The arts center is on schedule for an invite only “sneak peek” special event, Saturday, Sept. 7, with a grand opening for the public scheduled for Oct. 4; its first official “First Friday,” and continuing with the First Friday program thereafter.

Speaking of the sneak peek event, Correia states, “We’re going to invite artists to bring their art in for sale to help us, to highlight their work. It could be art, it could be beadwork or clothing, for the one night only show, with 40% of the sales that will help fund the building.”

  The Oct. 4 grand opening will be open with a limited number of tickets for sale. Information and details of the event will be announced on the Dancing Spirit website, dscac.org

The arts center is in the final aspects of construction, Todd Gaver of Clearheart Designs explains, “we’re in transition from all the rough-in trades, framing, mechanical, plumbing, electrical to the finishes. We get to the finishes, which is prime and paint, tile, electrical trim, plumbing trim, so right now we’re more than 50% complete on a percentage.”

Color plays a major role in the aesthetic of the new building, Correia explains the collaboration, “we’ve had meetings with the [Dancing Spirit] board President, Jenny Long Silva to help her understand about color. The purple is purple cliffs, it’s us, it’s our soulmate I believe and it’s Dancing Spirit’s color. The walls are sage, so it also ties into our area – the green sage and the turquoise accent wall was purposefully done at the top and the bottom, so it’s anchored. Everything’s intentional. Turquoise is a complementary color of purple and it works with the sage, we wanted to help our community understand color a little more.”

The main entrance room boasts a 23-foot-high ceiling, with a convex curve to 18-foot-high ceiling, the area will be utilized as a co-op, gallery space. Following the model used at the 755 Goddard location, now Dubs Auto Body, the Dancing Spirit co-op gallery will also offer four-foot spaces for artists to rent monthly.

The arts center will offer art gallery space for established and up and coming artists, an incubator program for students to develop art and business skills, children’s and adult art classes, a full pottery studio including a wheelchair accessible pottery wheel and open studio hours, an area for live performances and art openings.

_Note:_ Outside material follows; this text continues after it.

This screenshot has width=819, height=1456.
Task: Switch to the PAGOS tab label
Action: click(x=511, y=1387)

The strength of the arts center is the “clay room” which will boast a wheelchair accessible potter’s wheel, as well as being disability friendly, with an open feel. “We have a wheel where you could slide underneath it with the wheelchair, it flexes for lots of different disabilities,” Correia said.

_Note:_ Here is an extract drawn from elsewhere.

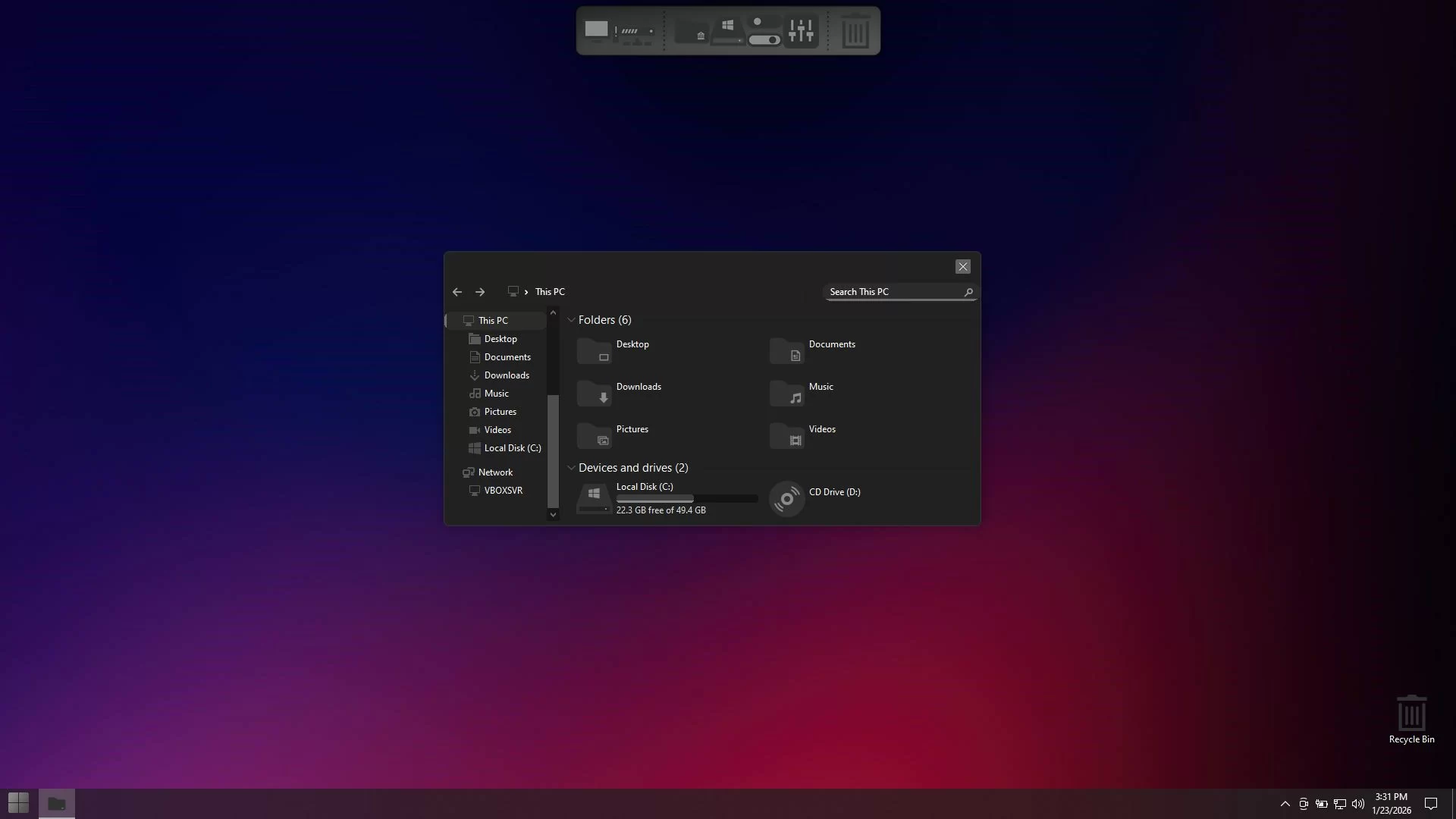Viewport: 1456px width, 819px height.
Task: Open the monitor icon in the top dock
Action: 596,30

The Dancing Spirit Board has worked with the Town of Ignacio, the Southern Ute Tribe, and the designers and architects, from color scheme to architecture, to meet the community’s needs.

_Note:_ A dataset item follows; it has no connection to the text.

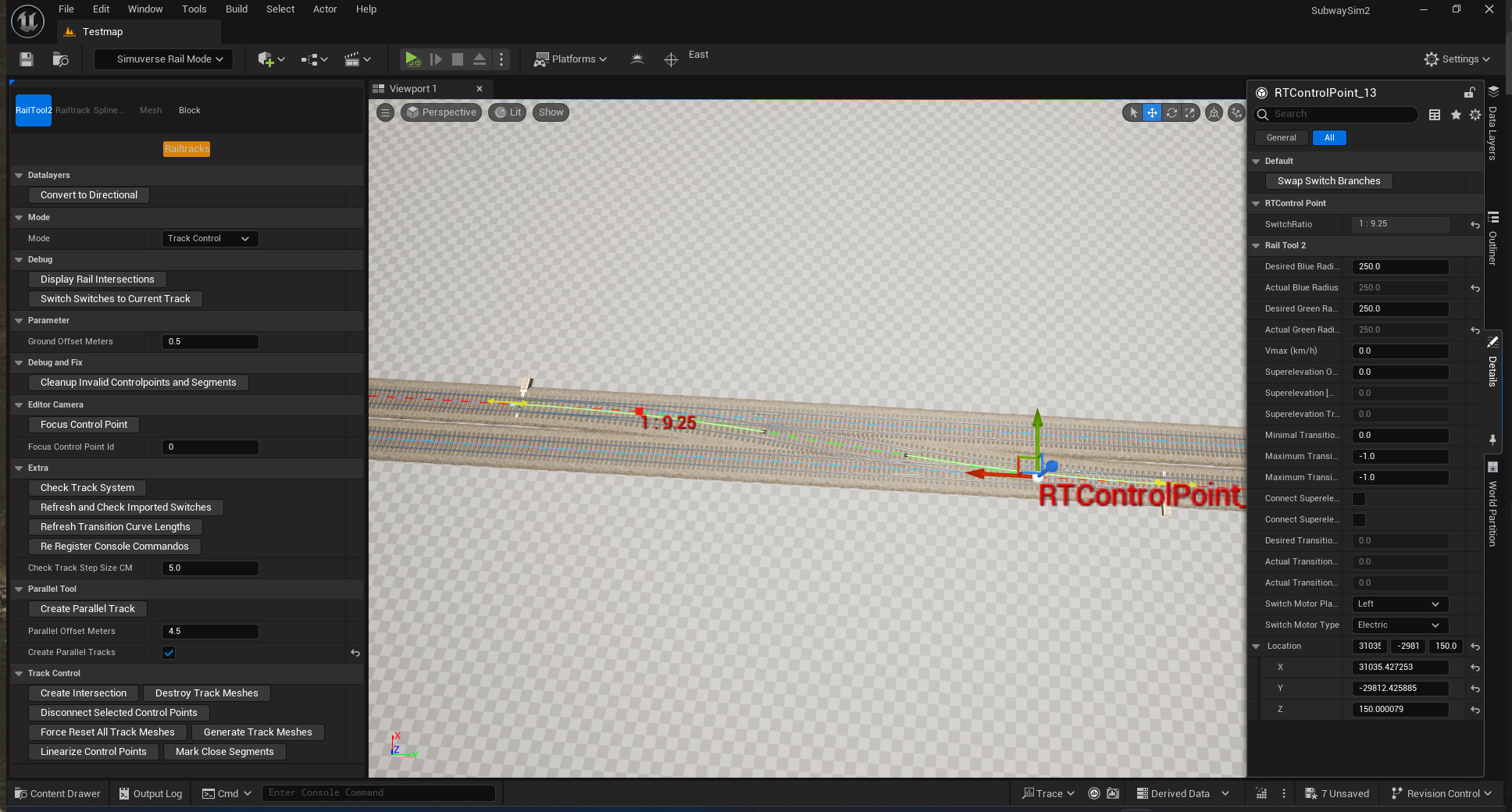This screenshot has width=1512, height=812.
Task: Open the viewport hamburger options menu
Action: pos(385,112)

“A big shout out needs to go to the Town Manager Mark Garcia. Mark was involved on the design process from day one as well to make sure we weren’t going in a direction that wasn’t consistent with the LUDC (Land Use Development Code). We wanted to bring in design elements that were already in Ignacio with the buildings we like but without copying,” Gaver said.

“It’s what Todd and Clear Heart Designs as well as IDR and are bringing, it’s always a co-creation. I want to think in our community – my journey has been a lot of healing and when I started working with the Tribe and we started with the Department of Justice doing the healing the healing therapeutic healing thing and then learning we’re going to do this; it’s not art therapy, it’s understanding we’ve healed ourselves and we can help and we’re teaching – we’re interacting to lift everybody. I just want to lift everybody up,” Correia said.

Future Goals

Programming is planned with Boys and Girls Club of the Southern Ute Indian Tribe, Southern Ute Indian Montessori Academy and the Pine River Library. With possible new collaborations include Big Brothers, Big Sisters and Dare to Be You.

Dancing Spirit also looks forward to hosting their annual Fill Your Bowl fundraiser in the new building in December of this year.